“¡Oh Dios, Dios mío, escucha a esta viuda! Tuyo es el pasado, el presente y el futuro, lo que has pensado, se ha hecho. Las cosas que has decidido, se han realizado. Todos tus caminos están preparados y previstas tus decisiones”.
Judit, 9, 5-6
Es cierto que ahora, desnuda en la tienda de Holofernes, recuerda las sucias calles de Betulia, su olor a orín y su áspero sabor a arena suspendida. Recuerda la guerra, los aullidos de las tribus, la santa ira israelí. Sería fácil permanecer allí, ya roto el luto, vestida y maquillada para un vivo y no para los muertos. Sería fácil, sin duda, acercarse de nuevo al cuerpo rotundo del soldado y volver a la cama. Ser una traidora puesto que aparenta serlo, convertirse (tan frágil la línea entre lo que dice ser y lo que es, entre su hambre y el hambre que finge) en la ramera babilónica que engendra a los siete mil hijos de las tropas de Nabucodonosor.
Piensa, por un momento, en despedir a su doncella, en ordenarle que recorra de nuevo el camino a la ciudad y que no vuelva esta vez tras los rezos. No cedería ante sus súplicas, ante el pesado nombre de Jehová. Y después, si insistiera, si se atreviera a mirarla desde sus ojos de mujer justa, tomaría el alfanje del amante y la degollaría. La misma ira para distinta presa, una hija de Eva menos sobre el mundo.
Sabe ya cómo domar a los hombres. Siempre ha odiado a esas viudas que arrastran sus faldas alrededor del templo como si no pudieran levantarlas nunca, cuando todas saben que sus cuerpos usados no valen ya la castidad que dicen mantener, una castidad poco rentable. Y todos los hombres son iguales, piensa, las mismas manos ásperas, las mismas embestidas, el mismo grito ronco. El mismo sueño al terminar (el mismo sudor, el mismo olor amargo y denso), pesado como el que brota entre los cabellos de Holofernes. Podría, si quisiera, tirar con una mano de las riendas de todo un regimiento, llevarles de nuevo hacia el Éufrates, más allá de la llanura de Bectilet. Todos en Betulia llorarían por la buena Judit y cambiarían la sangre de soldado por sangre de cordero para su Dios de sangre. Sí, podría cabalgar sobre los mil caballos enemigos que acechan la ciudad.

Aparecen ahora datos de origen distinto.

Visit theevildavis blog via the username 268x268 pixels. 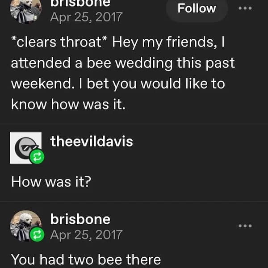coord(92,142)
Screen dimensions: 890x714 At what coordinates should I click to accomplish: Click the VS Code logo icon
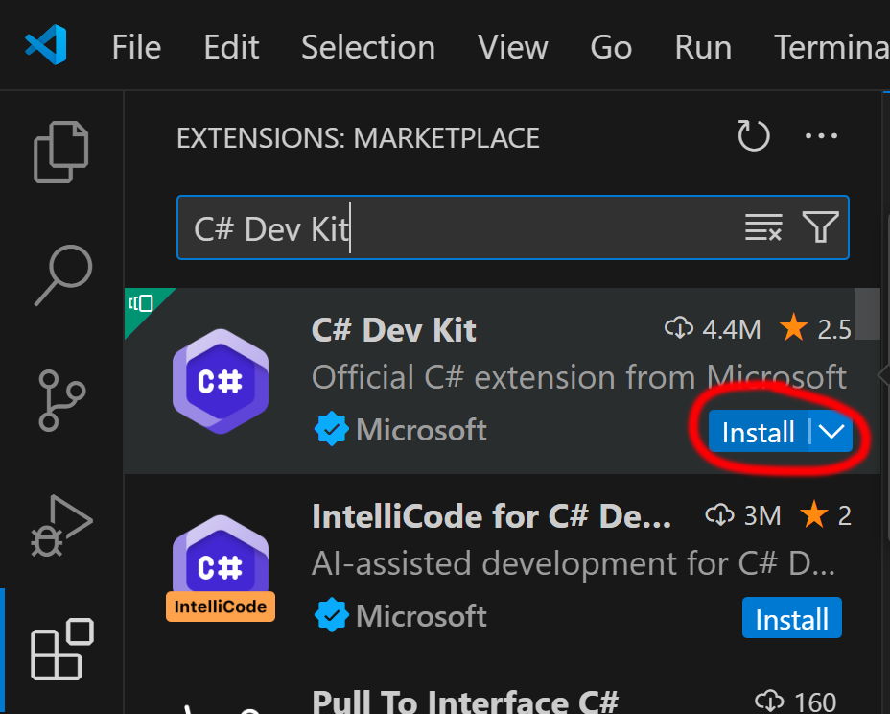46,46
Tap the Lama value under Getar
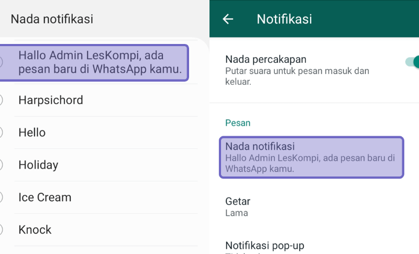Screen dimensions: 419x254 tap(237, 213)
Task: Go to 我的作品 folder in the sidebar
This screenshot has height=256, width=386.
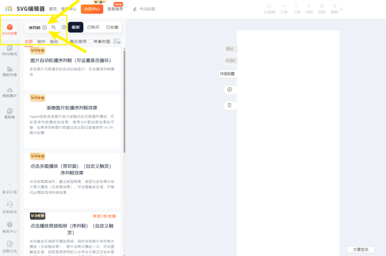Action: (x=10, y=71)
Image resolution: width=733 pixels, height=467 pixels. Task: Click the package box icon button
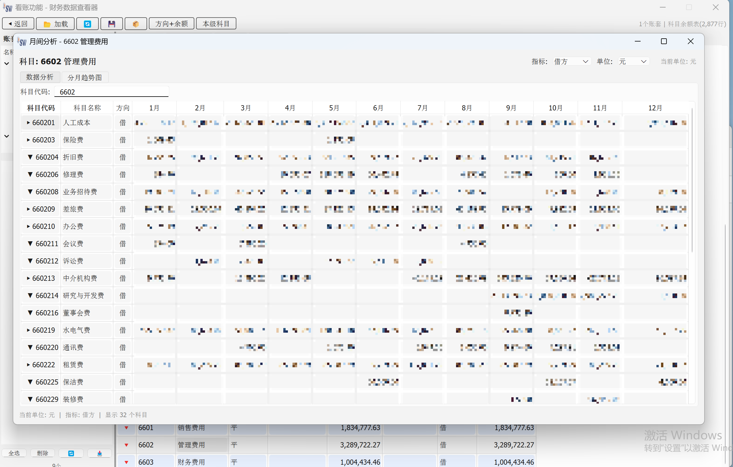pos(136,24)
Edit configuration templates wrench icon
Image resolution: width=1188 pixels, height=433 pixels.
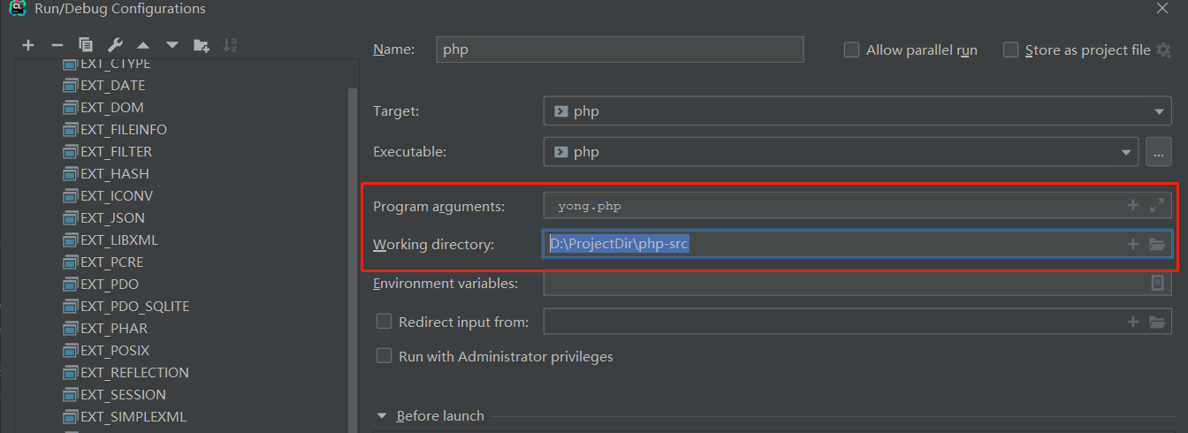coord(114,45)
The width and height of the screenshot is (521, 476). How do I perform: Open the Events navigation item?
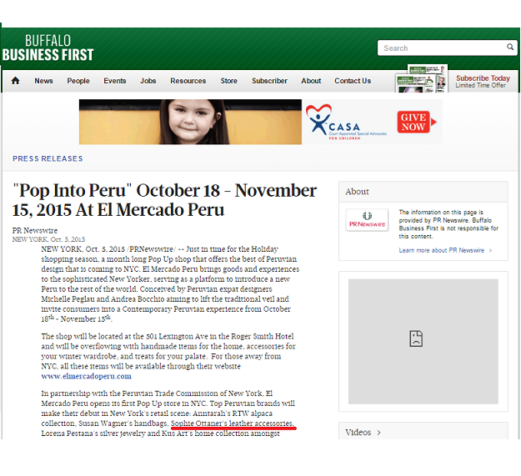115,81
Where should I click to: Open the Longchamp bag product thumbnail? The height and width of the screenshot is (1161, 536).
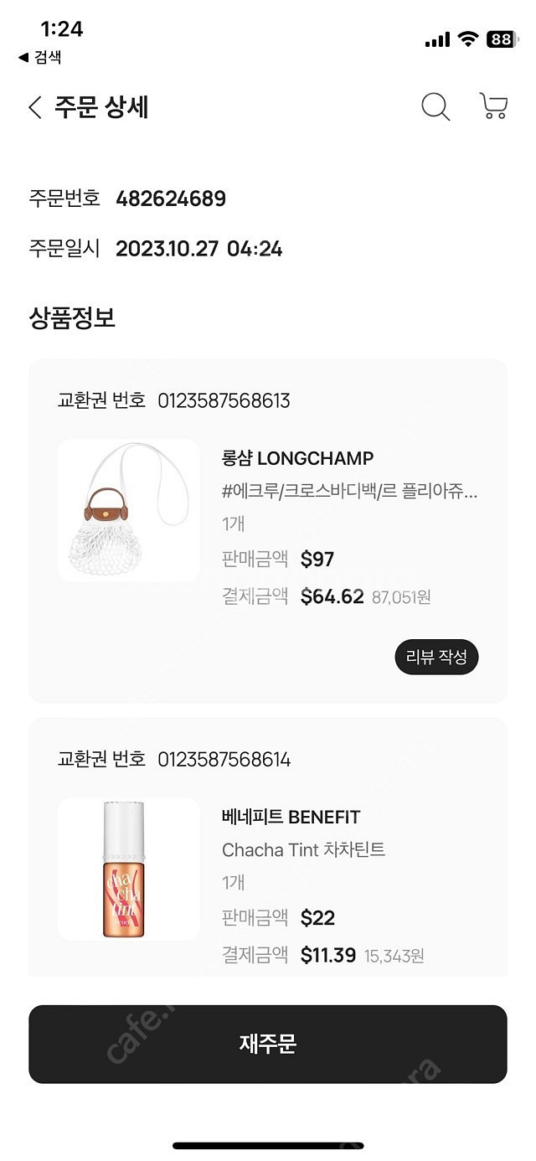coord(129,510)
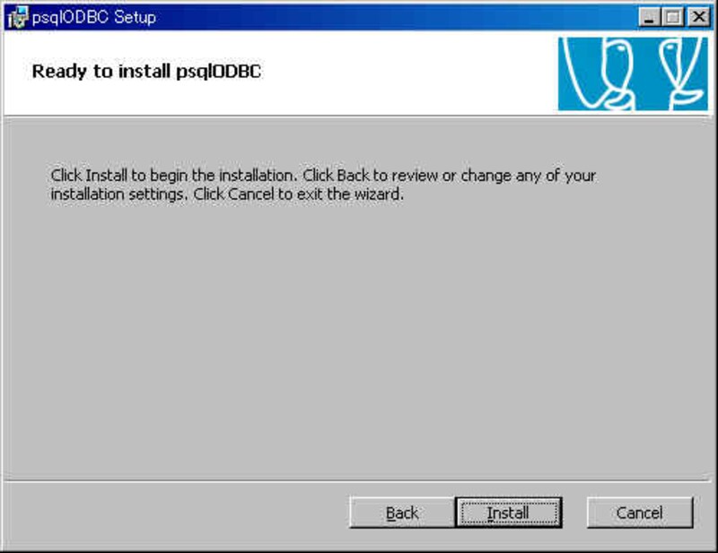Cancel the psqlODBC setup wizard
The height and width of the screenshot is (553, 718).
pos(640,513)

Por eso camina hasta el lecho de Holofernes mientras piensa en las estrellas que flotan, animadas por alguna fuerza extraña, sobre la tienda. Posa su mano sobre el pecho del soldado que se agita acompasadamente, manso como un animal de granja. Acaricia su frente joven, sus párpados cerrados, su ancho cuello de toro, palpitante. Levanta con dificultad el alfanje robado y lo acerca a su funda, en el cabecero de la cama. Tira levemente de los espesos rizos de Holofernes como de unas bridas. El soldado entreabre los ojos.
No será hasta más tarde, huyendo camino de Betulia, cuando Judit comprenda el silbo del metal cayendo sobre la garganta, el crujido acuoso de los huesos, la sangre sobre la arena pisada de la tienda. Limpia entonces sus manos sobre el pelaje claro del asno que carga con la cabeza de Holofernes y mira hacia el cielo. Las estrellas afirman, cabecean.